TASMANIA’S peak honey industry has called for vigilance to ensure varroa mite is kept out of the state after the discovery of the pest in New South Wales last week.
A detection of the mite, also known as varroa destructor at Newcastle last Wednesday led to a rapid response by the NSW DPI. A 10km eradication zone, 25km surveillance zone and 50km biosecurity zone has been set up outside the harbour, while movement of bees in the state has been stopped.

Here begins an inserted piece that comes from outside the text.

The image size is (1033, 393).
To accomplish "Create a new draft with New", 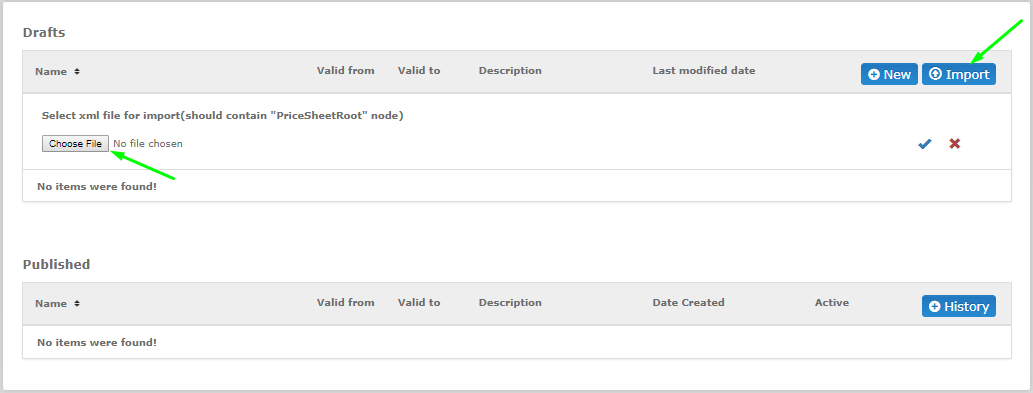I will [x=889, y=74].
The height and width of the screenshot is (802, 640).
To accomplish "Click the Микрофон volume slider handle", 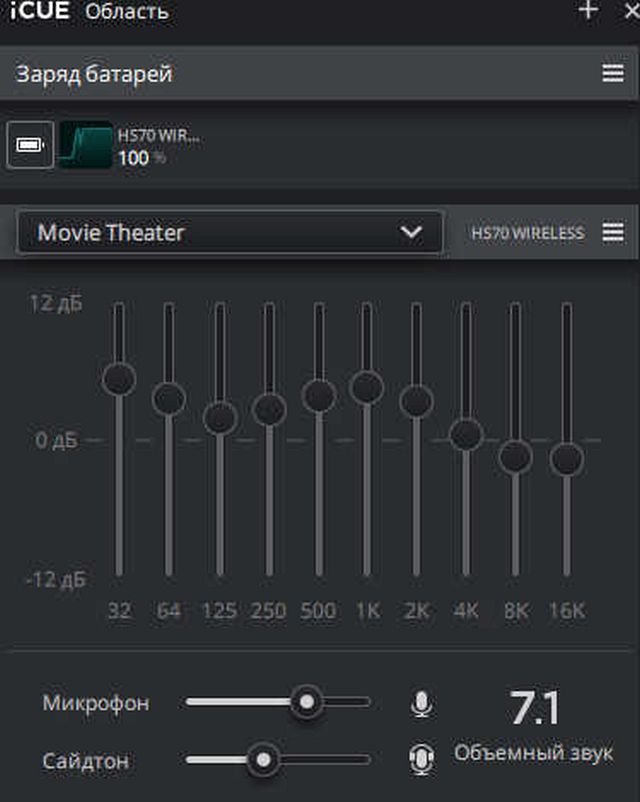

The mite has the potential to devastate colonies of bees due to its ability to transmit diseases within and between colonies.
Tasmanian Beekeepers Association president Lyndsey Bourke says if the mite were to establish in the country it would be devastating to bees, beekeepers and farmers. “We’ve got an easy way of living in Australia as we’re the only country in the world to not have it. “We saw in the outbreak in New Zealand that a lot of beekeepers just walked away from their hives as it was too labour intensive and expensive to treat,” Mr Bourke said. “The lockdown of New South Wales is certainly a worry as 34 per cent of the country’s beehives are in the state and hundreds of thousands of bees go from there to pollinate other states.
“It will be a big worry for Victoria’s upcoming almond crops.” Mr Bourke praised the efforts of Biosecurity Tasmania in keeping small hive beetle out of the state, but says the mite is a different type of threat. “We’ll have to help biosecurity where we can as these mites will come in on a swarm,” he said. “We will likely see them on machinery and containers that have been sitting in paddocks and sheds. “We beekeepers buy queen bees from the mainland every year.
“They’re held in quarantine and inspected on arrival, so it won’t come through that way. “I am very worried about what is happening on the mainland. “The mites have been here for a while undetected if they’ve infected that many hives over that distance.”
“For now, we’re meeting with beekeeping executives in the state to establish more hive inspections and sugar shake testing in the state. “Our biosecurity officers are doing a great job, but we all have to remain vigilant,” he said.